> **Task item**
Would you please print exactly the lines that run from the one with "Given: Enable the Preserve log checkbox" to the last line of the data, both included, without any pictures?

── Source material ──

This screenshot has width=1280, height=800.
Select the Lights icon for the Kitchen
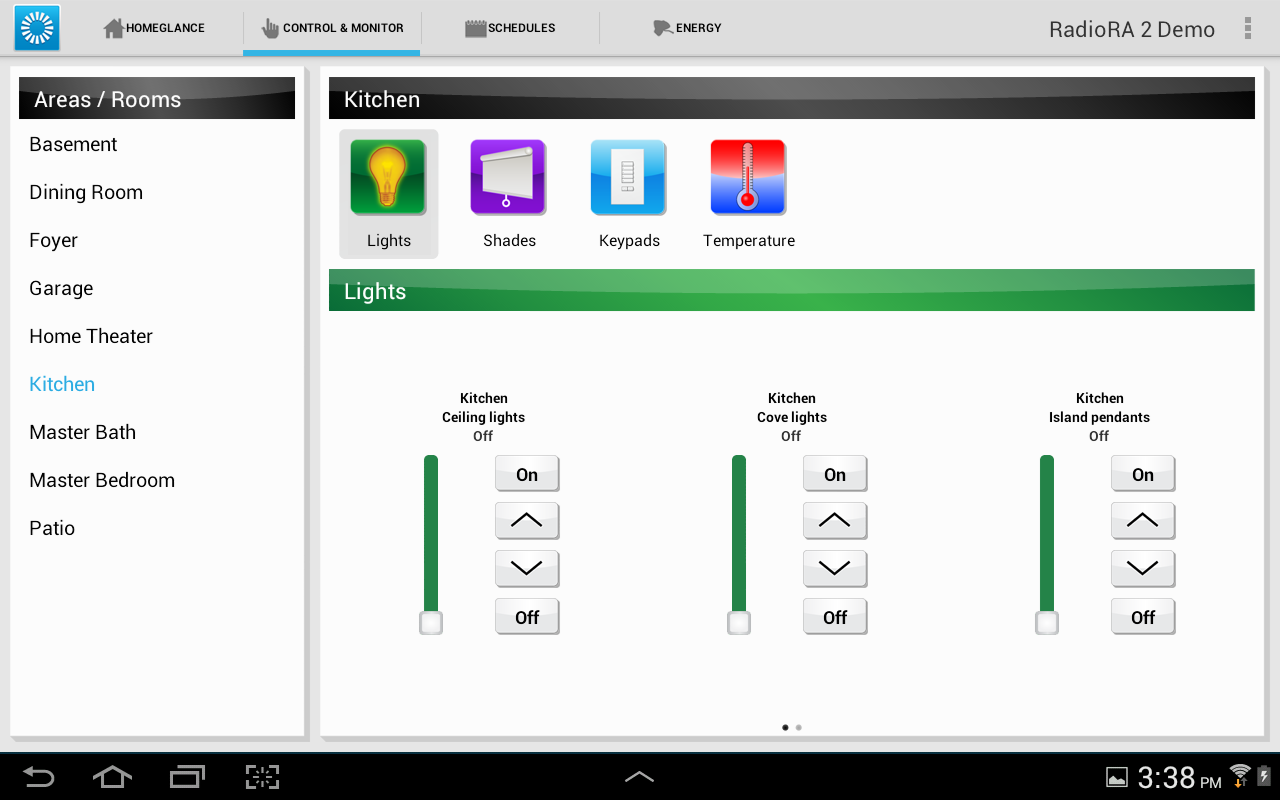point(388,176)
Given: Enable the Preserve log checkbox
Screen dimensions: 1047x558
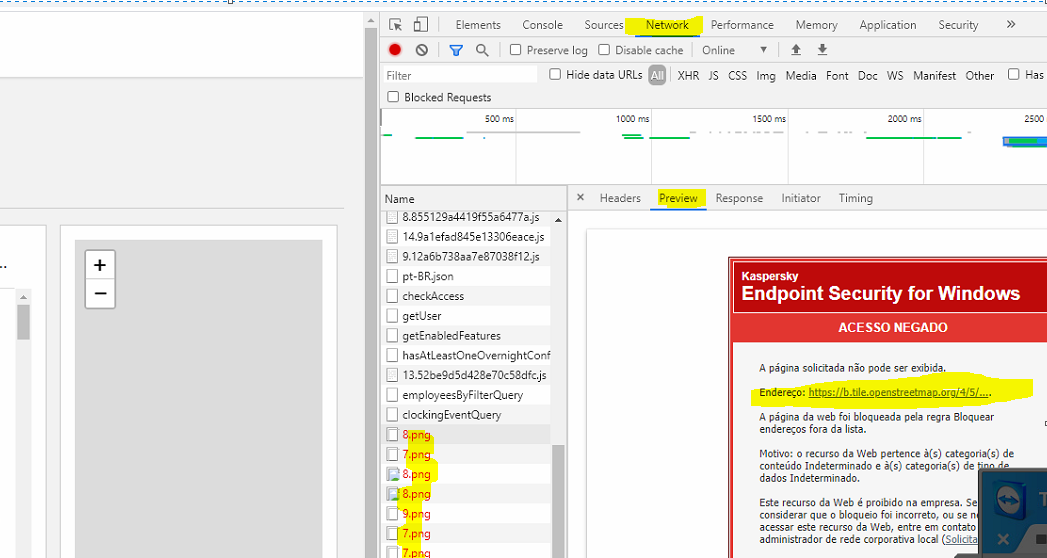Looking at the screenshot, I should point(516,50).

───

> **Answer box**
Given: Enable the Preserve log checkbox
Screen dimensions: 1047x558
Looking at the screenshot, I should point(516,50).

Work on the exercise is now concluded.